- [Direction] Transcribe the following lines verbatim, from the line that contains "Expand the Trash" through the line that contains "[x=489, y=278]", inclusive.
[Start of Data shown]
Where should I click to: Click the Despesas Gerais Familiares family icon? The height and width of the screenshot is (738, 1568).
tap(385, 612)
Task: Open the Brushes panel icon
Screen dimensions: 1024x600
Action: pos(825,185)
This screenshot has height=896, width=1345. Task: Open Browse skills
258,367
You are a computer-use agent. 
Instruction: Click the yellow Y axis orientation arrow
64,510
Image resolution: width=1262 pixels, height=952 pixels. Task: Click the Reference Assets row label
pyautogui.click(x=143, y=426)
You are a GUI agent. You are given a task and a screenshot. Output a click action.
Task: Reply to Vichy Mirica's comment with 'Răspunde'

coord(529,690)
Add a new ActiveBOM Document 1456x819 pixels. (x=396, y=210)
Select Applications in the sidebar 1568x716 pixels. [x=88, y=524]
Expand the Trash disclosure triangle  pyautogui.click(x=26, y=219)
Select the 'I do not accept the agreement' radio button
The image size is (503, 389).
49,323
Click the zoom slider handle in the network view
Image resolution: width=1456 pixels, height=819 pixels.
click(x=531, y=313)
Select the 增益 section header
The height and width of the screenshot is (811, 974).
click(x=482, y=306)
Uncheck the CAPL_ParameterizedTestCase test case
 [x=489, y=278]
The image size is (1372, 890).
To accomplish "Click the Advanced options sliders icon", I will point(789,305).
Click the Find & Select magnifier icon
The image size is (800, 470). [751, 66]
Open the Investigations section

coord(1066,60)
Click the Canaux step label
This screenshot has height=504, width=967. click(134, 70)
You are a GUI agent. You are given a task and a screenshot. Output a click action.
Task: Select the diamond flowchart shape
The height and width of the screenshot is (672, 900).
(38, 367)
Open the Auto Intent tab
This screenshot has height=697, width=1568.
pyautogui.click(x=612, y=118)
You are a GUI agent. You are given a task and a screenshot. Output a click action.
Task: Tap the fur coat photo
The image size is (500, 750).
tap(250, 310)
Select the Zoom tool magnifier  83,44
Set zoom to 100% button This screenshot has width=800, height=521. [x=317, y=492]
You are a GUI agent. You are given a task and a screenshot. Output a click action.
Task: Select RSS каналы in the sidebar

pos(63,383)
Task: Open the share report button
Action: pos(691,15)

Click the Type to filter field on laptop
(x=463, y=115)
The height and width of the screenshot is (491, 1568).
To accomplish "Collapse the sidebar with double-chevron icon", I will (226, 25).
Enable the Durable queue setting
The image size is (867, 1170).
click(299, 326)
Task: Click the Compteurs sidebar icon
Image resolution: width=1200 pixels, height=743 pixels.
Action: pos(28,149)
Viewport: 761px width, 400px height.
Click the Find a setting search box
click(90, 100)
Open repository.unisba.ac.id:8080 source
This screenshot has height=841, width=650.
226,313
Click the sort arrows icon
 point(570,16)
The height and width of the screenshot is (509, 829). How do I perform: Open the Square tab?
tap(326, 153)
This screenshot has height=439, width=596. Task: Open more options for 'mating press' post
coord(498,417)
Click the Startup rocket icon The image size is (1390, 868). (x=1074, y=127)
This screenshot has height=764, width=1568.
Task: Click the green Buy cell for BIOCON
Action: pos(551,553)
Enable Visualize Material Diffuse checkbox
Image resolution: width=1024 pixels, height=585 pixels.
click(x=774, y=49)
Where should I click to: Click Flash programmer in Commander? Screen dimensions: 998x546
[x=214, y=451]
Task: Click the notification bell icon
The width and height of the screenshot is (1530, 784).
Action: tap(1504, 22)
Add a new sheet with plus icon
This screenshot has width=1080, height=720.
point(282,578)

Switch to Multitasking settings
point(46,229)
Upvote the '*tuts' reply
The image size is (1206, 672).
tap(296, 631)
[End of Data shown]
- [Output for this exercise]
Expand the Trash disclosure triangle  pyautogui.click(x=26, y=219)
Select the 'I do not accept the agreement' radio button
The image size is (503, 389).
49,323
Click the zoom slider handle in the network view
Image resolution: width=1456 pixels, height=819 pixels.
click(x=531, y=313)
Select the 增益 section header
The height and width of the screenshot is (811, 974).
click(x=482, y=306)
Uncheck the CAPL_ParameterizedTestCase test case
 [x=489, y=278]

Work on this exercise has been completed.